-- Directions --
[A] List the four activities for which the NGA statement in the passage on Web Mercator says it does not endorse or support the projection.
[B] Copy from the passage on Web Mercator, word for word, the part that opens with the words containing "A controversial projection" and closes with "latitude and longitude.".

-- Selected passage --
= = = = = = =
A controversial projection is Web Mercator – a variant of the standard Mercator projection – which was adopted by Google around 2005 for use in its online zoomable global map. The projection has been criticized by the European Petroleum Survey Group and National Geospatial-Intelligence Agency for its large distortions in the higher latitudes, as well as for inaccuracies in coordinates when zoomed in. (Note: The NGA US government mapping agency disapproves of the Web Mercator projection, writing: "NGA does not endorse nor does NGA support the spherical based Web Mercator
map projection (and variant namings such as WGS 84 Web Mercator) for the acquisition,
visualization, exploitation, and exchange of any GEOINT data for the NSG".)

===Coordinate system===

Maps of the full Earth often use ellipsoidal coordinate systems which specify locations as degrees of latitude and longitude.
= = = = = = =
-- Data under study --
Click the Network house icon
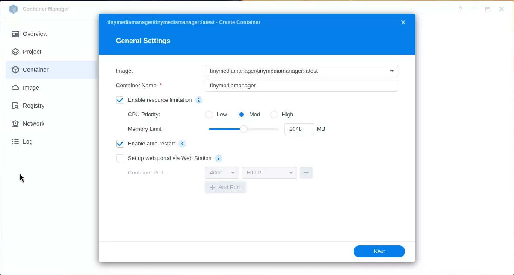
= = = = = = =
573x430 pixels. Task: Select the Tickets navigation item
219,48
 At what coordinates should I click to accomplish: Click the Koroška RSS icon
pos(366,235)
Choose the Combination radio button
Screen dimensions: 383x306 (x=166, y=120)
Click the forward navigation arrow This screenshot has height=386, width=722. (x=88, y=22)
= = = = = = =
-- Answers to this exercise --
[A] acquisition, visualization, exploitation, exchange

[B]
A controversial projection is Web Mercator – a variant of the standard Mercator projection – which was adopted by Google around 2005 for use in its online zoomable global map. The projection has been criticized by the European Petroleum Survey Group and National Geospatial-Intelligence Agency for its large distortions in the higher latitudes, as well as for inaccuracies in coordinates when zoomed in. (Note: The NGA US government mapping agency disapproves of the Web Mercator projection, writing: "NGA does not endorse nor does NGA support the spherical based Web Mercator
map projection (and variant namings such as WGS 84 Web Mercator) for the acquisition,
visualization, exploitation, and exchange of any GEOINT data for the NSG".)

===Coordinate system===

Maps of the full Earth often use ellipsoidal coordinate systems which specify locations as degrees of latitude and longitude.